Title: Re: Flight MH370 Post by: Cyrrex on March 21, 2014, 03:11:34 AM Yeah, I guess I stopped caring a while ago. It is strange how we as humans deal with this sort of thing. People can starve by the thousands and we barely bat an eye, and yet a plane crashes every once in a while and it's like the world comes to a complete halt. Sure, it is a tragedy, and these families could use some closure. But still, thousands of smaller tragedies happen all the time and we all but ignore them.
I chalk it up to our instinctive fear of flying, combined with the thought that someone may have actually done something like this on purpose. No wonder terrorist target airplanes as much as they do: because it scares the shit out of us. Title: Re: Flight MH370 Post by: lamaros on March 21, 2014, 04:49:19 AM I have no fear of flying at all. It's just the mystery.
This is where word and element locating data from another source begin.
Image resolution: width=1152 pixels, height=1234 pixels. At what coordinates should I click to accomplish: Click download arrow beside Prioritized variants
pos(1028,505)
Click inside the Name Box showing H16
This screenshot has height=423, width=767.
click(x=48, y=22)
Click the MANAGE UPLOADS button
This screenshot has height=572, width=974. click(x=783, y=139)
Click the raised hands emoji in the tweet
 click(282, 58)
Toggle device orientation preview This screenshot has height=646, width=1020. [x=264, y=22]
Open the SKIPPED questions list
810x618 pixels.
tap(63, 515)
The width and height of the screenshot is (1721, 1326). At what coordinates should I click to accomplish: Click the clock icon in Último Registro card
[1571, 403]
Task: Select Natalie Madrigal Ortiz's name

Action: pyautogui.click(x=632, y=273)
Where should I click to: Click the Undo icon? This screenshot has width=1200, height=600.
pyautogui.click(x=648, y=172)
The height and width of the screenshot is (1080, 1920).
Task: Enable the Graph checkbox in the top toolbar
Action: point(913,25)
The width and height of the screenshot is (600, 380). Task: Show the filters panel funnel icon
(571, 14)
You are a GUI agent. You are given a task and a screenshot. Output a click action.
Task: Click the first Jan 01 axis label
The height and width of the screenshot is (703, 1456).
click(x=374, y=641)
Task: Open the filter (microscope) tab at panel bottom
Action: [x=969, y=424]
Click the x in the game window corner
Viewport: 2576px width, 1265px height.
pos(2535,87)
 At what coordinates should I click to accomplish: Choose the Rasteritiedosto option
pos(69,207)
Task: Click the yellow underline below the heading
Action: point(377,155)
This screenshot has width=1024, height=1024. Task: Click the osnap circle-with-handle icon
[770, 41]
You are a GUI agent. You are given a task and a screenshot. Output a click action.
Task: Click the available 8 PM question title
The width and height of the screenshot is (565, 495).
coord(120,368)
Title: Re: Flight MH370 Post by: Ironwood on March 21, 2014, 07:56:07 AM Yeah, I was interested in the mystery at first too, but now it's all 'Fuck it, we're in 2014 and we can't even locate a massive fuck off plane in under 48 hours, so who gives a shit'. As long as Liam Fucking Neeson was onboard, the passengers will be all right.
A Pack of Wolves is Hunting You. It's Ten Degrees Below. It's Neeson Season. Title: Re: Flight MH370 Post by: Ghambit on March 21, 2014, 10:55:42 AM Yah, I'm gonna be signing off on this until they find something tangible. Taking up too much of my time lately.
Title: Re: Flight MH370 Post by: Margalis on March 21, 2014, 03:36:01 PM Quote Taking up too much of my time lately. Are you like...spending multiple hours a day researching this or something? My guess is that it's Sunil Tripathi. He orchestrated the Boston bombing, pinned it on those other guys, faked his own death, laid low for a while, then hijacked this plane. Title: Re: Flight MH370 Post by: Ironwood on March 21, 2014, 04:06:44 PM It's quite clear that it's Obama trying to distract from Benghazi.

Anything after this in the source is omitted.